Hiking in grizzly territory requires preparation, respect, and a clear head. A little luck doesn't hurt, either.

Bears have killed people. That is an indisputable fact. “The average is about one a year,” says Herrero. Since record keeping began in 1906, there is documented evidence of at least 49 grizzly-related deaths in North America, and 33 deaths attributed to black bears. That’s a total of 82 deaths in 88 years, which is close to the number of people annually killed by lightning.

So how afraid should backcountry hikers be while in bear country? “I don’t think they should have much fear at all,” says Herrero. “They should have concern and use caution. Fear is an immobilizing force and can cause a person to do the wrong thing at a time when doing the wrong thing could prove fatal. So arm yourself with knowledge and foresight, with concern and respect.”

Most run-ins, says Herrero, fall into two categories: sudden encounters and food-related incidents. Like most wild animals, grizzlies seem to have a critical distance in which they feel comfortable. When that space is violated, they become defensive. Unfortunately, there are no hard and fast rules. A bear feeding or caught in the open where it feels exposed may not tolerate a close approach, whereas a bear hidden by thick vegetation may let you walk right past. A bear that has become somewhat habituated to people may be less spooked by humans. Critical distance is most important when sows with cubs are involved. Grizzlies protect their young ferociously and do not tolerate close encounters. More than 70 percent of the sudden-encounter incidents studied by Herrero involved sows and cubs.

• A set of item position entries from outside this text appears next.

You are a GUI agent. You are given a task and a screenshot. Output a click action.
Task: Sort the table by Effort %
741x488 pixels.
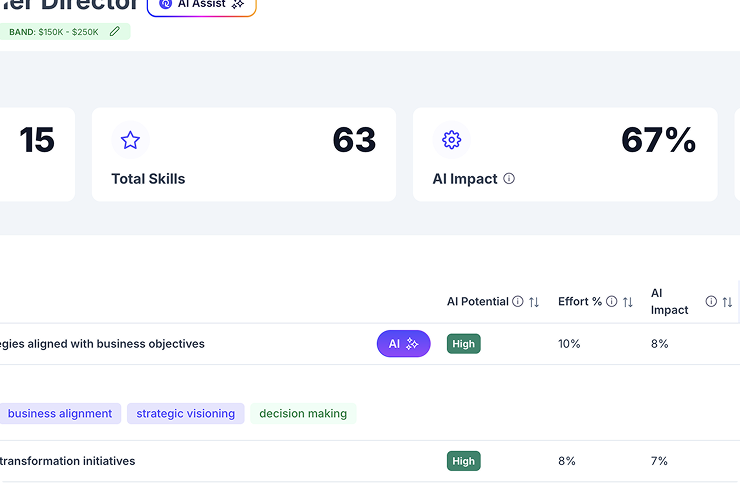pos(627,302)
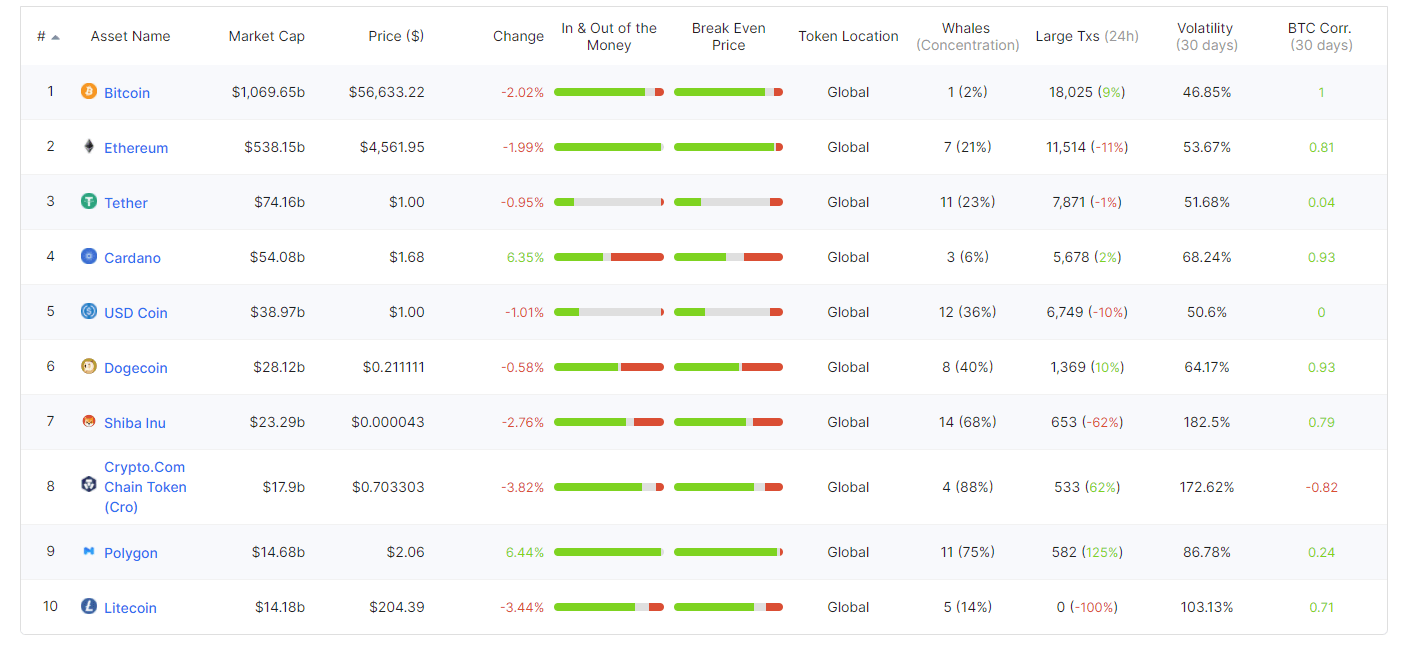This screenshot has height=648, width=1407.
Task: Click the Polygon logo icon
Action: [x=89, y=551]
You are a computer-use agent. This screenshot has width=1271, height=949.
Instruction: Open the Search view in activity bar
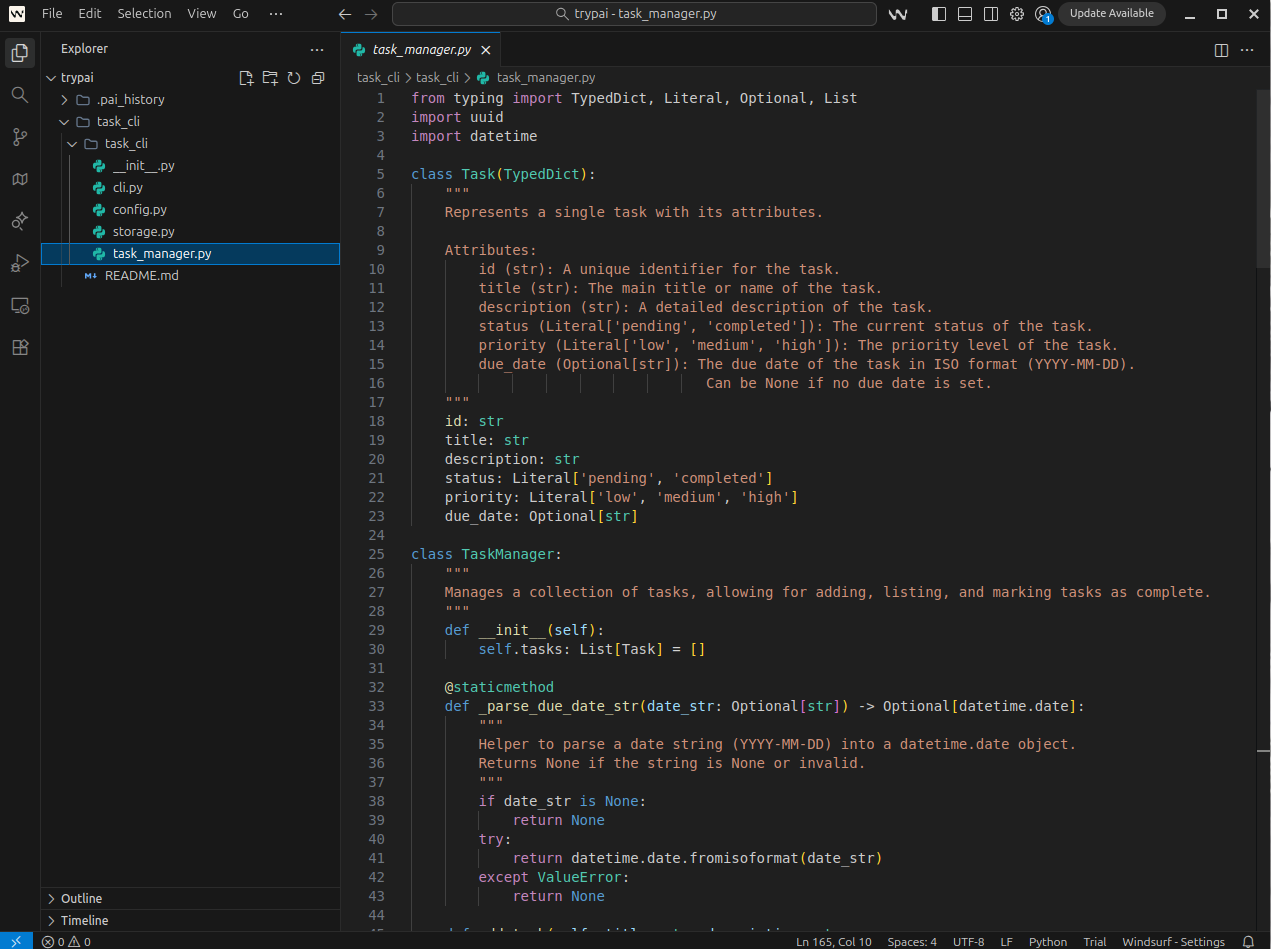click(x=19, y=94)
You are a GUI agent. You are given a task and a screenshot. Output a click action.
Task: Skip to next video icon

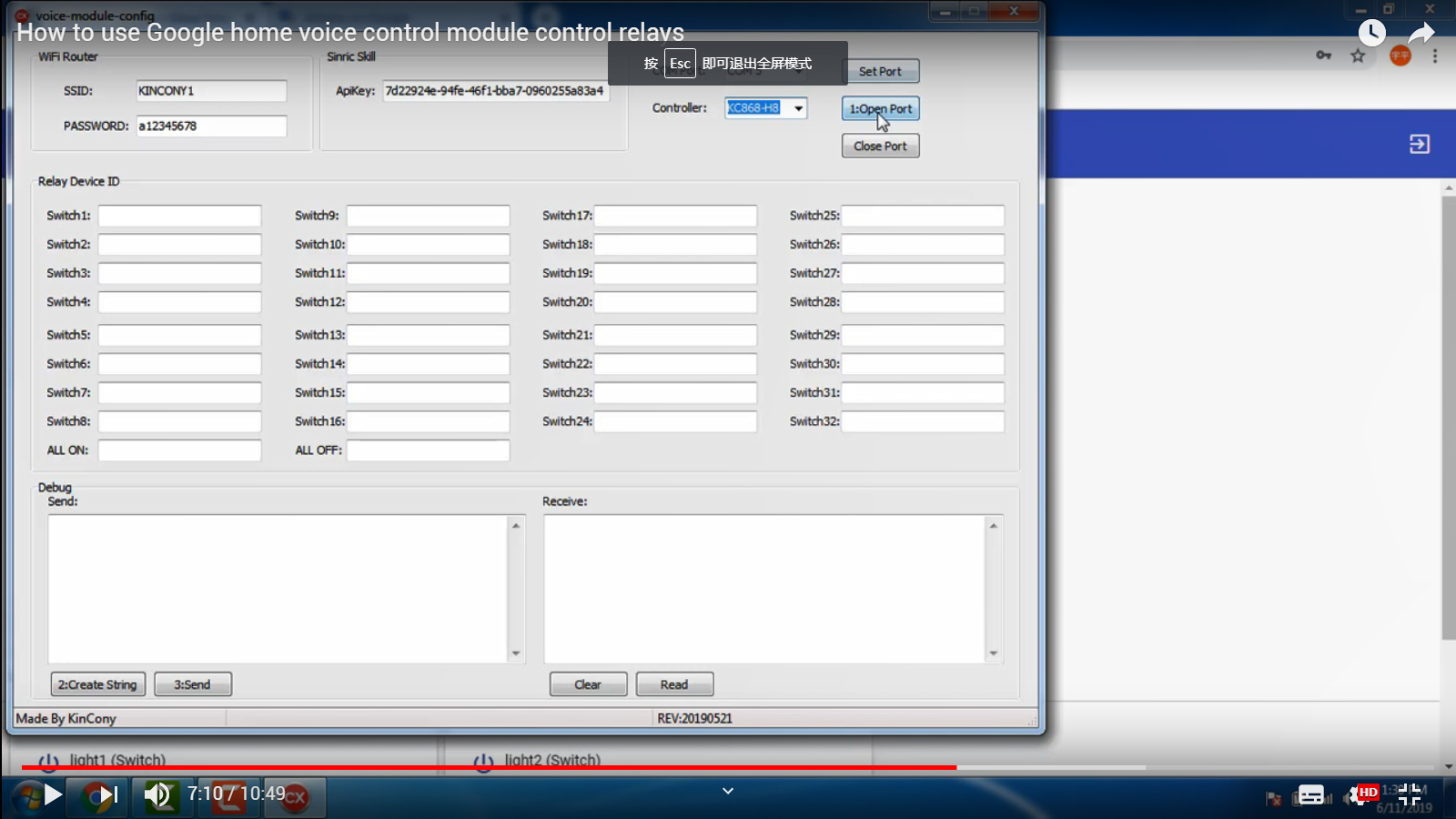click(x=108, y=794)
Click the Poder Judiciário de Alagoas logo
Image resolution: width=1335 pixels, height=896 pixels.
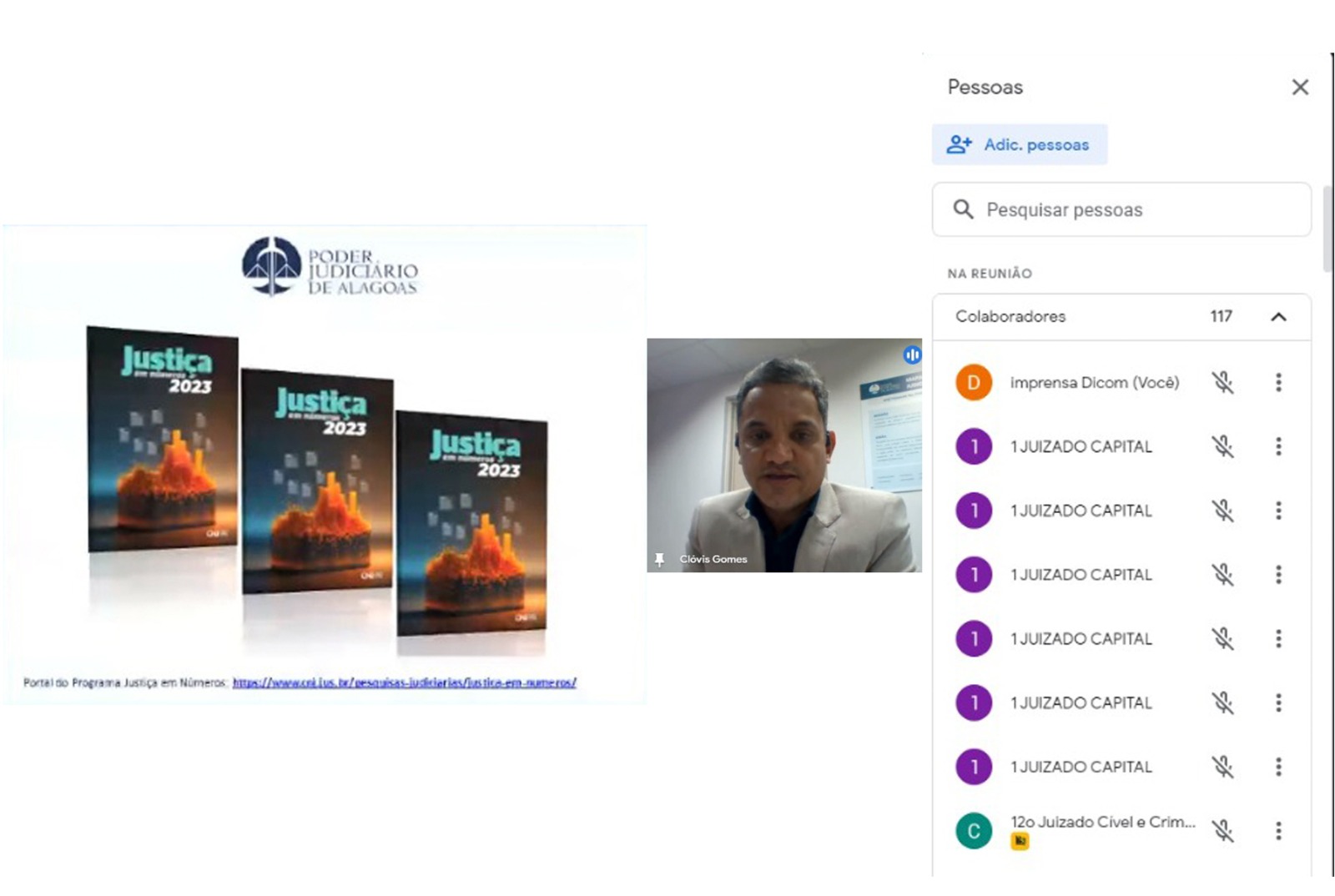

To avoid a surprise encounter, most experts suggest that you travel alertly, using your senses to both detect and spot bears from as great a distance as possible. Some experts suggest making noise-talking loudly, clapping hands, singing, or wearing “bear bells,” although this last item is somewhat controversial-not for its effectiveness in shooing bears, but in the way it affects the wilderness experience. Group travel is also a good idea, probably because the inevitable chatter and noise scares bears away. Each of the last four grizzly-related deaths in Glacier have involved solo hikers, as have several attacks in Yellowstone. Herrero’s research turned up no cases of attacks on parties of six or more.

Habituation to humans and human food is another factor that puts bears and backcountry visitors at risk. Studies in Great Smoky Mountains National Park show that panhandling black bears have a life span up to 50 percent shorter than bears in the wild, their days cut short by poachers luring them with food, rangers taking action when humans are at risk, or by eating indigestible items. Habituation also puts people at risk. At least 10 grizzly-related deaths in national parks, including Glacier’s famous “night of the grizzlies” deaths, involved bears habituated to human food.

Fortunately, keeping bears away from human food is perhaps the easiest factor to control in bear safety. Bear-proof garbage cans, dump closings, and regulations against feeding bears have had a major impact on bear behavior. In Alaska’s Glacier Bay and Denali national parks, all backcountry campers are required to carry bear-proof food canisters.

At King’s Canyon, Sequoia, and Yosemite national parks in California the canisters are strongly recommended. “It used to be garbage and food-related incidents that we worried about the most,” says Herrero, “but these have fallen off, while sudden encounters have remained constant.”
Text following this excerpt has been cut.